AYALA, Hector J. – Cluster
Il ne faut pas confondre Hector J. Ayala avec Hector Ayala, super-héros de la Marvel connu sous le pseudonyme de White Tiger. Il ne faut pas non plus confondre Hector J. Ayala avec son homonyme argentin qui vécut de 1914 à 1990 et qui fit carrière dans son pays comme guitariste et compositeur. Mais l’Hector J. Ayala qui nous intéresse ici pourrait bien avoir un peu des deux précédents dans ses veines. Musicien, il l’est incontestablement puisque sa formation classique l’a entraîné depuis quelques temps dans une carrière musicale. Et super-héros, pourquoi pas quand on sait que ce garçon ne recule pratiquement devant rien.

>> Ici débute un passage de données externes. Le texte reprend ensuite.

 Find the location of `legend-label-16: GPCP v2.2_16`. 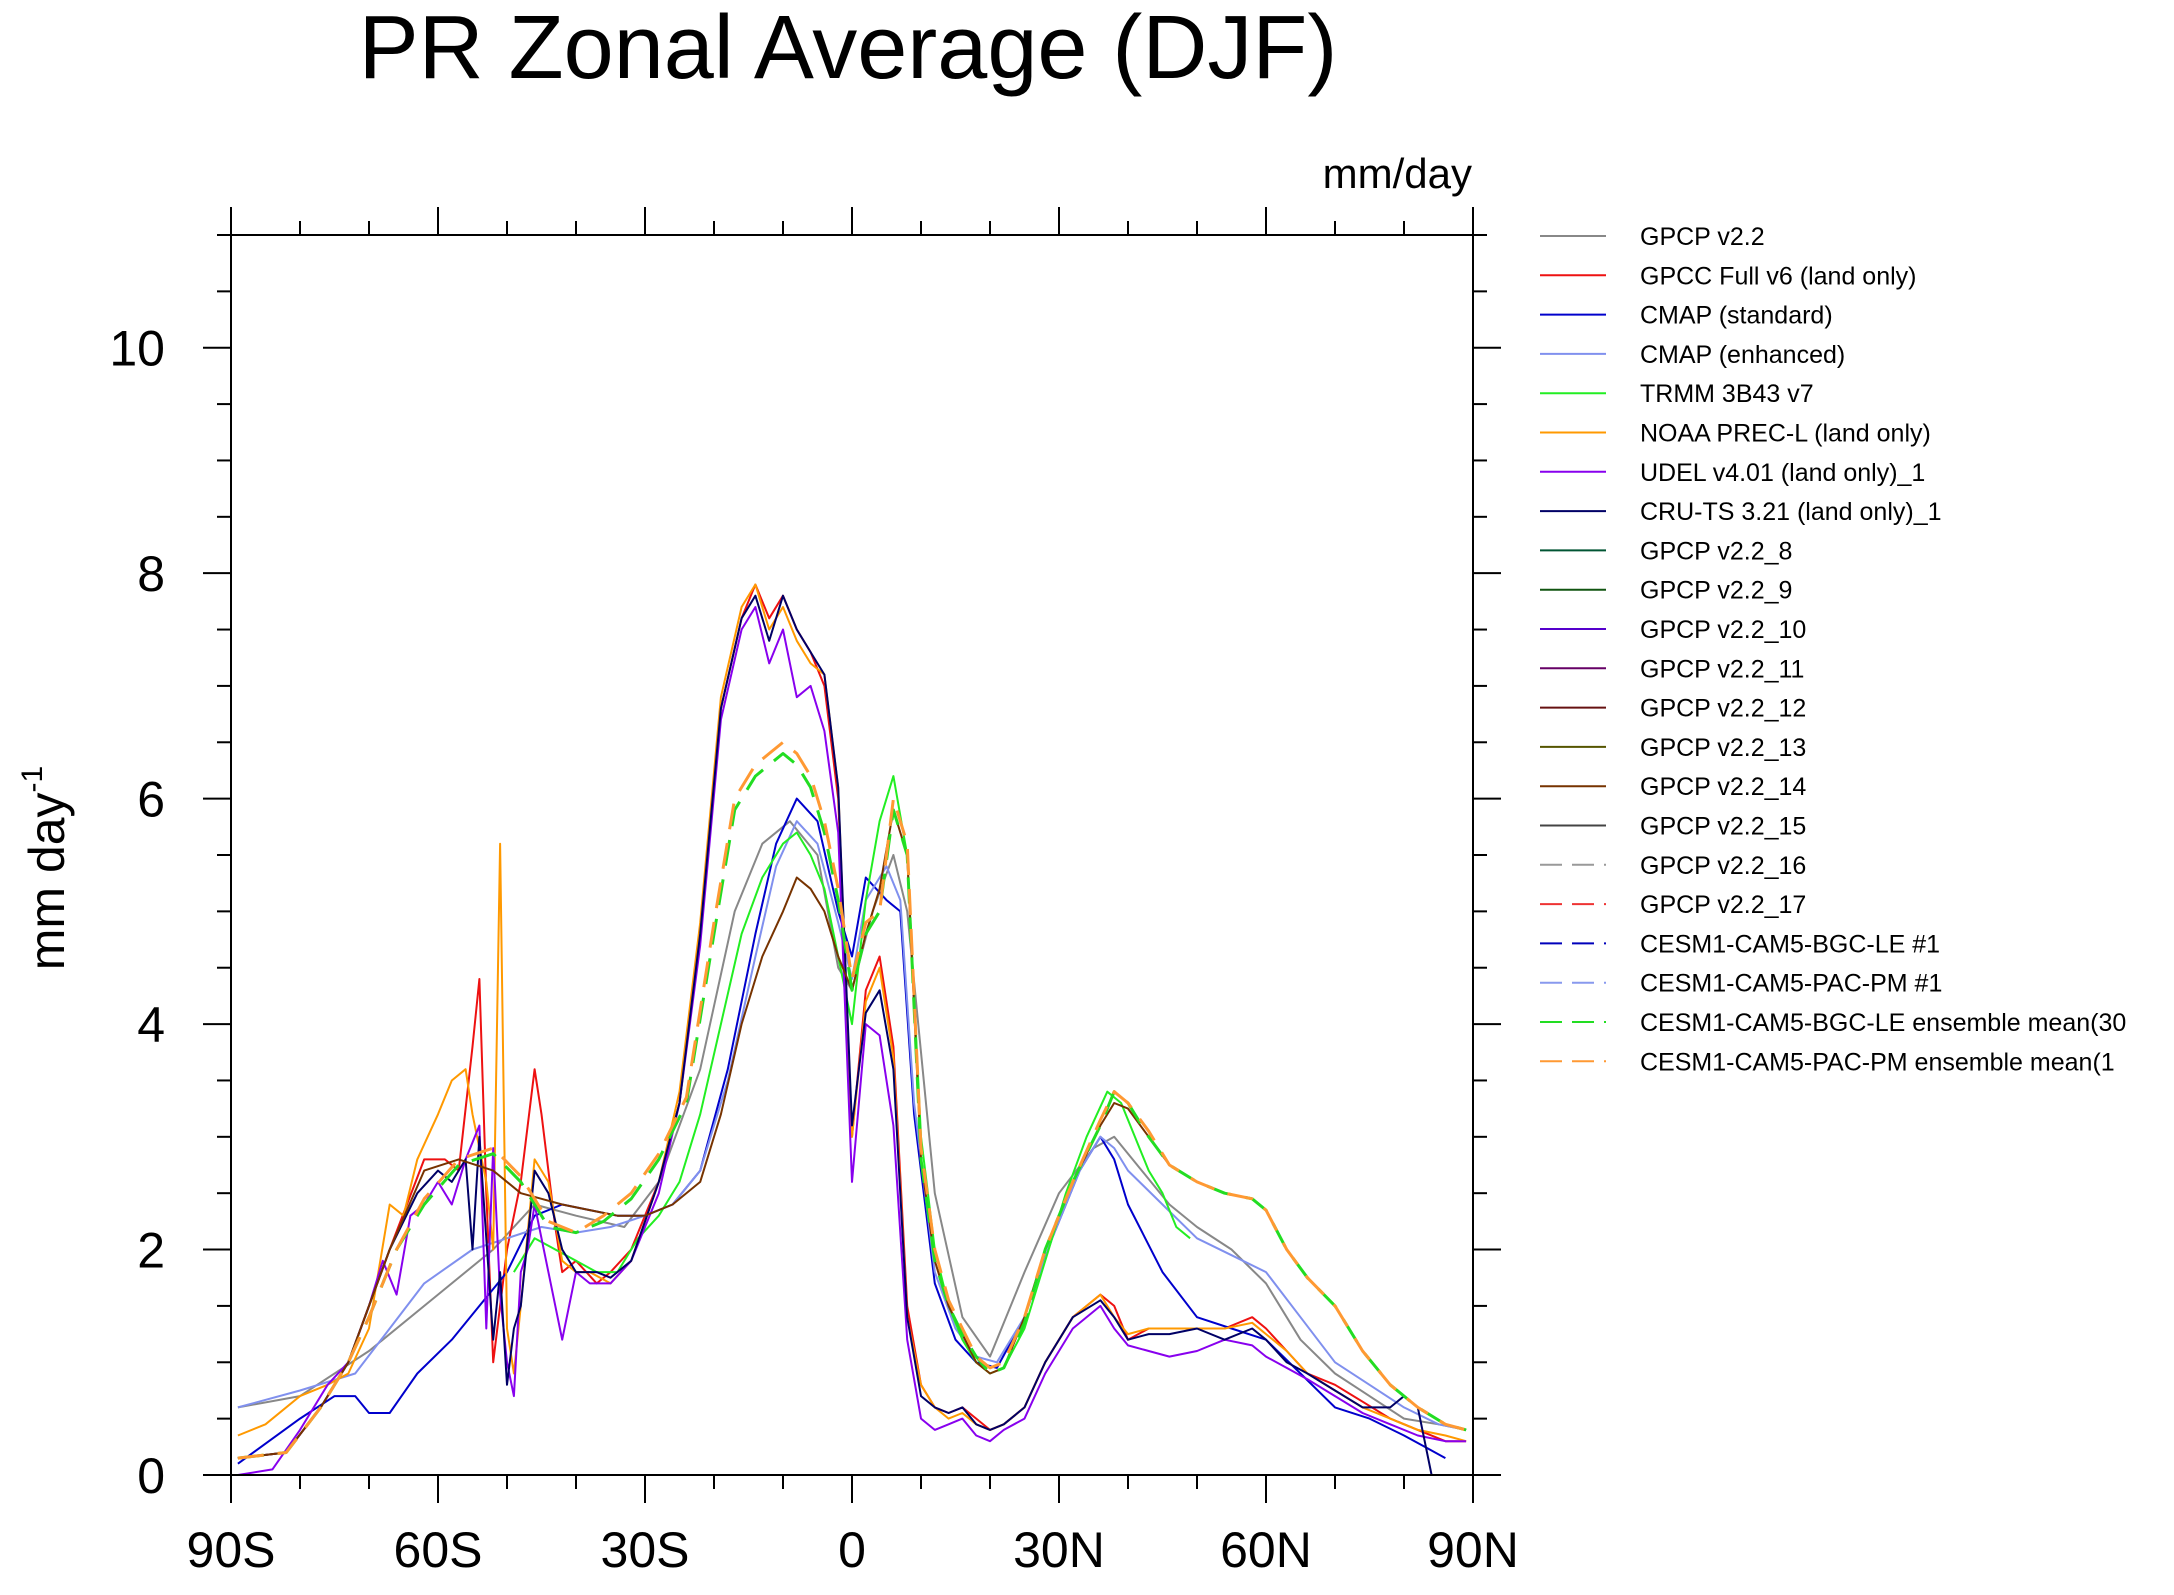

Né au Mexique où il avait tout pour être heureux (sauf l’envie d’y rester, dit-il), Hector J. Ayala quitte son pays natal en 1998 et erre dans le grand monde, transitant par l’Espagne où il rédige une thèse de doctorat de philosophie sur Leibniz (rien que ça!), puis par Berlin et enfin Strasbourg, où il réside actuellement. Là-bas, il a tout le loisir de se laisser aller aux expériences musicales qui lui tiennent à cœur, à savoir le croisement des genres et des cultures, l’inspection minutieuse des nuances de désespoir qui peuvent se traduire en croches et en demi-croches avant qu’elles ne pénètrent dans l’âme. Outre ses projets sous son nom propre, Hector J. Ayala est également associé à d’autres expérimentations qui prennent le nom de The Post-Decadent Singers, Wooden Wolf ou We’ve Killed The Drummer. A chaque fois, il est question de visiter des sphères musicales sous un angle non-conformiste et expérimental, bien loin des préoccupations des pop stars du hit-parade.

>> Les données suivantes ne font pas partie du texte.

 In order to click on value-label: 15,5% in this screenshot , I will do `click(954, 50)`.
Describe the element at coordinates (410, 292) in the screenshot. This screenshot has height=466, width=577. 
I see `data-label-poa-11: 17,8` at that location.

En solo, Hector J. Ayala signe « Cluster », un album qui suit un mini-disque intitulé « La cuisine », qui était sorti en 2013. La définition d’un cluster est déjà complexe. En anglais, c’est un bloc et par extension, le mot a donné des définitions informatiques (unité de stockage défini sur un disque dur), musicales (bruit provoqué par un groupe de notes lorsqu’on pose le poing sur un clavier) ou organisationnelles (groupes de laboratoires ou d’entreprises regroupés dans un endroit précis). Pour Hector Ayala, ces clusters sont des pièces musicales exécutées à la guitare acoustique dans le dépouillement le plus total. Il enregistre 21 de ces pièces en décembre 2013 et en choisit huit pour cet album.

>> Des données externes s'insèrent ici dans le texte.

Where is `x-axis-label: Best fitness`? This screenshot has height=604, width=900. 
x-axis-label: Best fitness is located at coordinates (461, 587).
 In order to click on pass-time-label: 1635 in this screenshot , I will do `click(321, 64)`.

Musicalement, attendez-vous à une certaine conception de l’expérimental. Hector Ayala égrène des notes sur son manche selon un rythme lent, avec des successions de notes souvent cassées, suspendues, rencontrant des changements de tonalité. Il semble errer sur sa guitare, en recherche d’une inspiration ou d’un souffle. L’auditeur se retrouve rapidement décontenancé par ce qui paraît être une hésitation sans fin. Mais loin d’être de l’à-peu-près, le travail d’Hector Ayala peut aussi être assimilé à une sorte de tissage, de patiente construction d’une trame sonore en provenance directe de son imaginaire. La tonalité générale de ces pièces instrumentales, assez basse, contribue à élaborer une atmosphère quelque peu inquiétante, voire étouffante, d’où émane une lourde impression de solitude. Egarement, solitude, recherche angoissée d’une vérité introuvable : c’est un peu ce qui surgit à l’esprit quand on parcourt le dédale de ces clusters (sobrement intitulés « #4 », « #13 », « #19 » ou – subtile nuance – « #7b », « #7g » et « #7g »), qui semblent autant de chambres sans porte et sans fenêtre dans lesquelles on ne sait comment on est arrivé.
Ce n’est pas forcément une musique pour tout le monde ou pour tous les jours, mais l’approche d’Hector Ayala a le mérite de casser une peu plus les murailles du conformisme et d’apporter de nouvelles pierres à l’édifice biscornu mais séduisant de la musique expérimentale.